JOHANNESBURG – South Africa’s anti-graft watchdog on Tuesday defended her recommendation that the central bank’s mandate of maintaining currency and price stability be changed, saying the bank should act in the interests of empowering ordinary citizens.
In an interview with 702 Talk Radio Busisiwe Mkhwebane also said that the reserve bank’s mandate was focused on a “few commercial interests.”
“The Reserve Bank should be acting in the interests of empowering South Africans,” Mkhwebane said. “The way it is (now), it is only focusing on very few commercial interests.”
Mkhwebane made the proposal to change the bank’s mandate at a news conference on Monday where she delivered her findings on an apartheid-era bailout of a bank that was subsequently bought by Absa, now a unit of Barclays Africa Group.
In her statement on Monday Mkhwebane specifically said the phrase “to protect the value of the currency” should be removed from the constitution.
The rand weakened as much as 1.6 percent on Monday after Mkhwebane recommendations, but on early Tuesday it had recovered some ground, trading 0.2 percent firmer at 12.9500 per dollar, a touch off the three-week lows of the previous session.
“The proposals add more noise to the South African political saga, which is being offset to a large degree by a favourable top down emerging markets backdrop and improving domestic fundamentals,” Head of Emerging Markets Strategy at Societe Generale Jason Daw said in a note.
Opposing Zuma’s bid to set aside influence peddling report
South Africa’s anti-corruption watchdog will oppose a bid by President Jacob Zuma to have a report on claims of influence-peddling by him and his government set aside, Public Protector Busisiwe Mkhwebane said on Monday.
Thuli Madonsela, Mkhwebane’s predecessor as Protector, released the report in November.
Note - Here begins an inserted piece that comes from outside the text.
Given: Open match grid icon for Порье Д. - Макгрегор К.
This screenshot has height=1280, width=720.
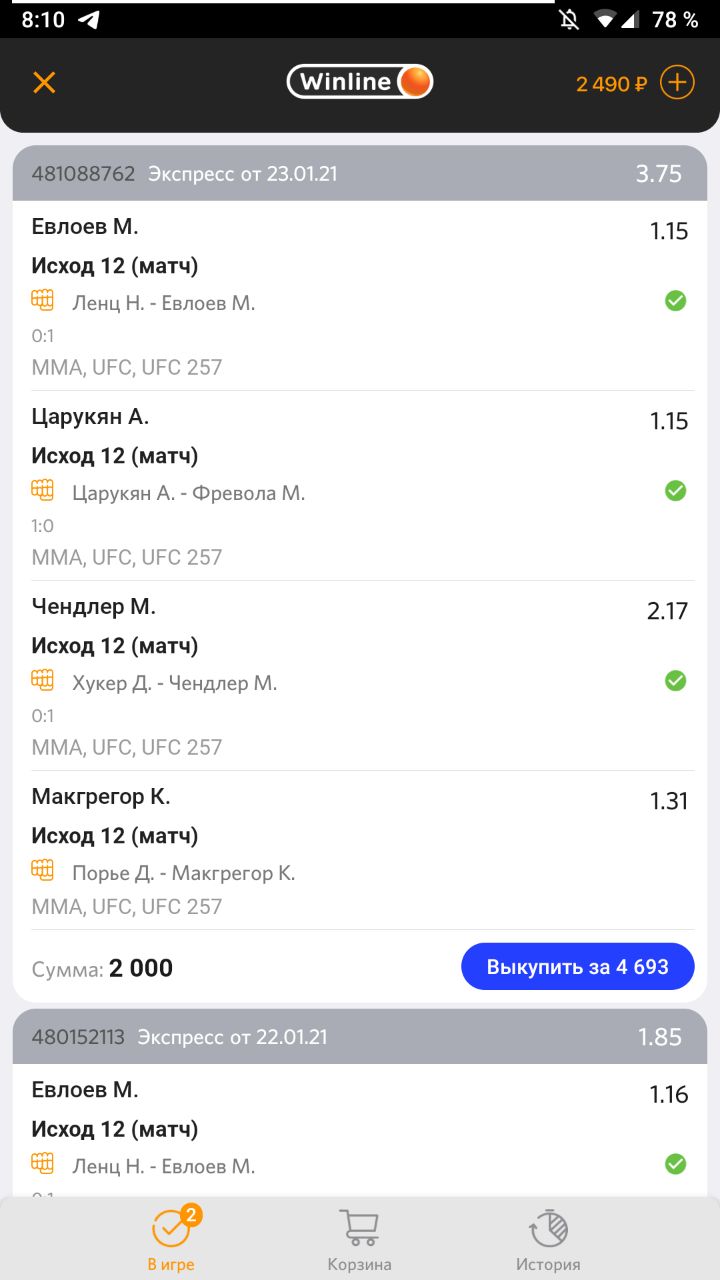Looking at the screenshot, I should pyautogui.click(x=42, y=870).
It called for a judicial inquiry into allegations that Zuma, some cabinet members and some state companies acted improperly, but stopped short of asserting that crimes had been committed.
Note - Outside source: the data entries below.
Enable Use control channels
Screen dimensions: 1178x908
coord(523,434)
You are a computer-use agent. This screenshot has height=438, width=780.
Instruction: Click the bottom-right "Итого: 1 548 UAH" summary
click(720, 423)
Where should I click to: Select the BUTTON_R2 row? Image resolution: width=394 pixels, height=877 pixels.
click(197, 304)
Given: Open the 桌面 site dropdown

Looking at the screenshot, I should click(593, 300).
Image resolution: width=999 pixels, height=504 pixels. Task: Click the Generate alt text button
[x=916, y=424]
In December Zuma, who has denied wrongdoing and faced down calls for his resignation over a series of scandals that have plagued his administration, asked the High Court to set the report aside.
In February, Mkhwebane said she was seeking legal advice on how to proceed on the issue.
On Monday she told a news conference her office would oppose Zuma’s application to have the report set aside.